David Warner
The 37-year-old, a key member of the Australia team that won the 50-overs World Cup for the sixth time in India last year, will play his 112th and final test against Pakistan at his home Sydney Cricket Ground starting on Wednesday. Image Credit: AFP

Sydney: David Warner on Monday called time on one-day international cricket ahead of his farewell Test against Pakistan in Sydney, but kept the door open to play the 2025 Champions Trophy if needed.

The 37-year-old will pad up in his 112th and final Test this week, having plundered 8,695 runs at an average of 44.58, with 26 centuries and 36 half-centuries.

At a press conference at the Sydney Cricket Ground, he also announced his retirement from ODIs.

"I've got to give back to the family and also on the back of that I'm definitely retiring from one-day cricket as well," he said.

"That was something that I had said through the World Cup, get through that, and winning it in India, I think that's a massive achievement.

"So I'll make that decision today, to retire from those forms, which does allow me to go and play some other (T20) leagues around the world and sort of get the one-day team moving forward a little bit.

"I know there's a Champions Trophy coming up.

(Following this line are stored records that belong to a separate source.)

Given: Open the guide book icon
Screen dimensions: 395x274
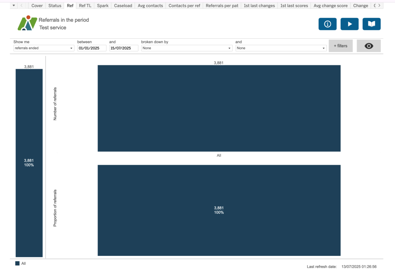Looking at the screenshot, I should [x=371, y=24].
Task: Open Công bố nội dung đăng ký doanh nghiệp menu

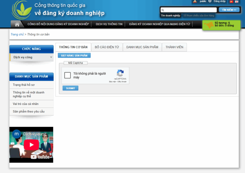Action: coord(59,24)
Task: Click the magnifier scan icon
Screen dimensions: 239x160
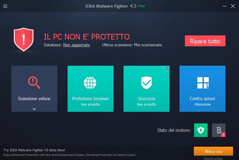Action: point(34,83)
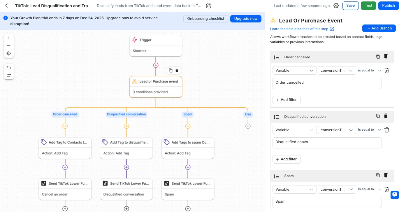
Task: Zoom in on the canvas with the plus icon
Action: click(9, 38)
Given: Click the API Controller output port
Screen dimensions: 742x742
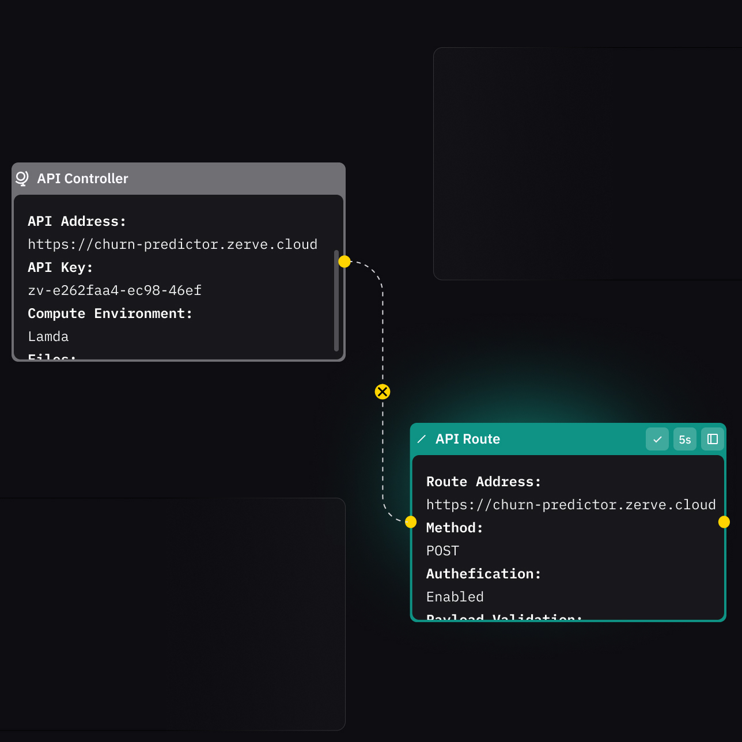Looking at the screenshot, I should click(345, 262).
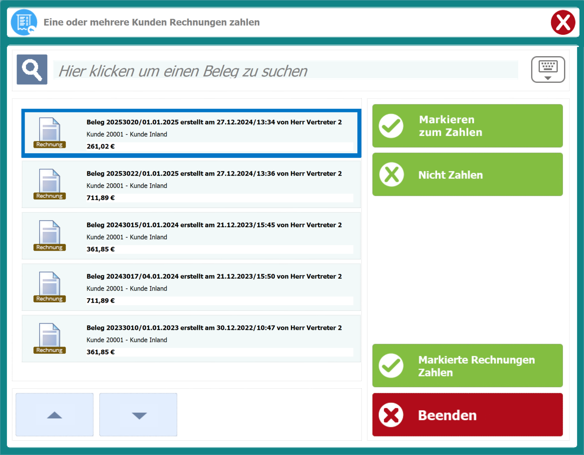
Task: Select invoice Beleg 20233010 from 2023
Action: pyautogui.click(x=214, y=339)
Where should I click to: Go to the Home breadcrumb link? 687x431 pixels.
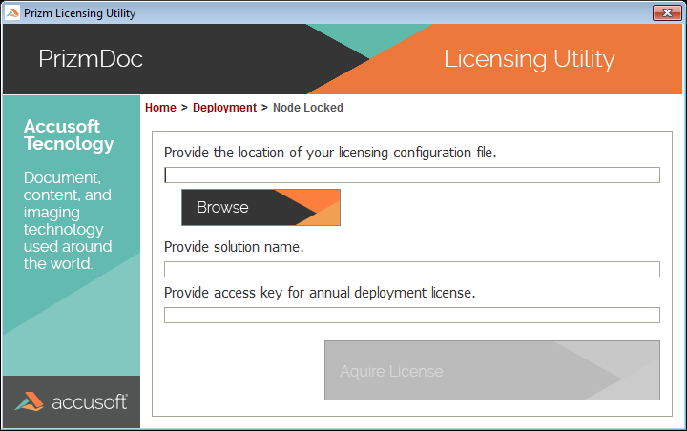coord(160,108)
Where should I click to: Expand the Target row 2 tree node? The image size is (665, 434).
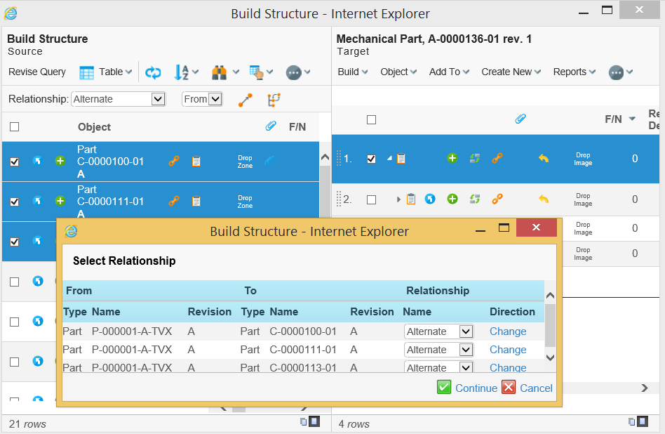click(x=399, y=199)
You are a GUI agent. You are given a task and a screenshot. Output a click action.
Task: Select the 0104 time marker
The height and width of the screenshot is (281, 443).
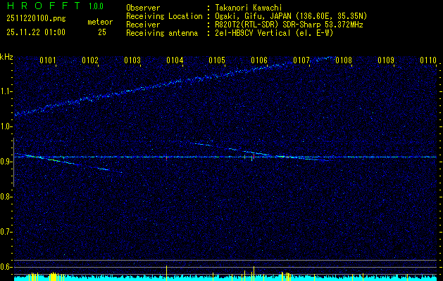tap(175, 61)
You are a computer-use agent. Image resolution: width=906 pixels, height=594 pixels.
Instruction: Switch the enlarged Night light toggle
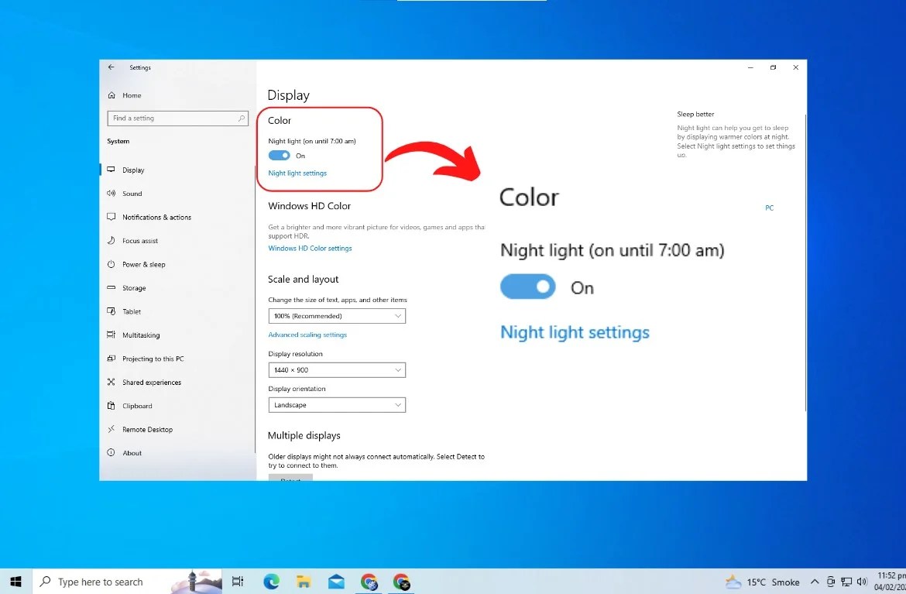click(x=528, y=287)
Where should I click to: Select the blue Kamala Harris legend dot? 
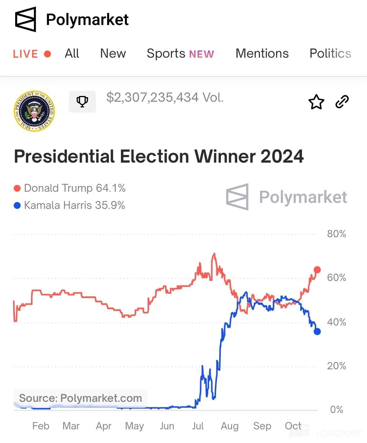pos(17,205)
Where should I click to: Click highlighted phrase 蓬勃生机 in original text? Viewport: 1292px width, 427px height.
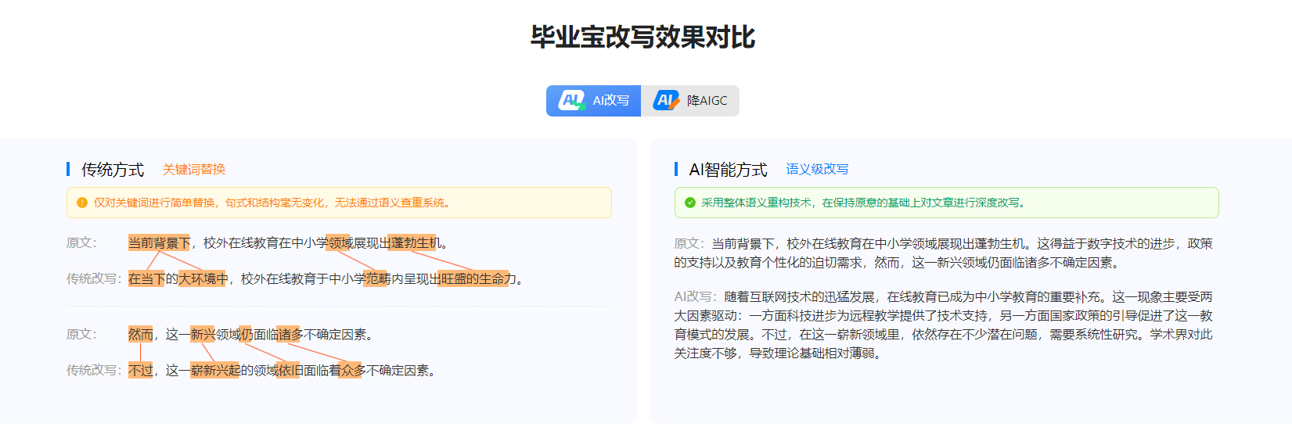(415, 243)
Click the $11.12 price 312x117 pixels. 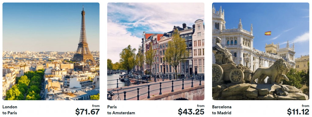298,112
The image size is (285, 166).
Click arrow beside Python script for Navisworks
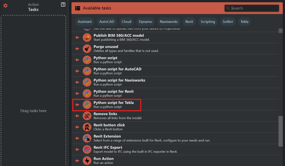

If I'm playing decent cricket in two years' time and I'm around and they need someone, I'm going to be available," he added.

The Champions Trophy has not been played since 2017, but is set to be brought back in 2025 in Pakistan. Traditionally 50-over cricket, reports have said there is a push underway to make Twenty20.

Warner will leave one-day cricket after playing 161 matches, smashing 6,932 runs at average of 45.30.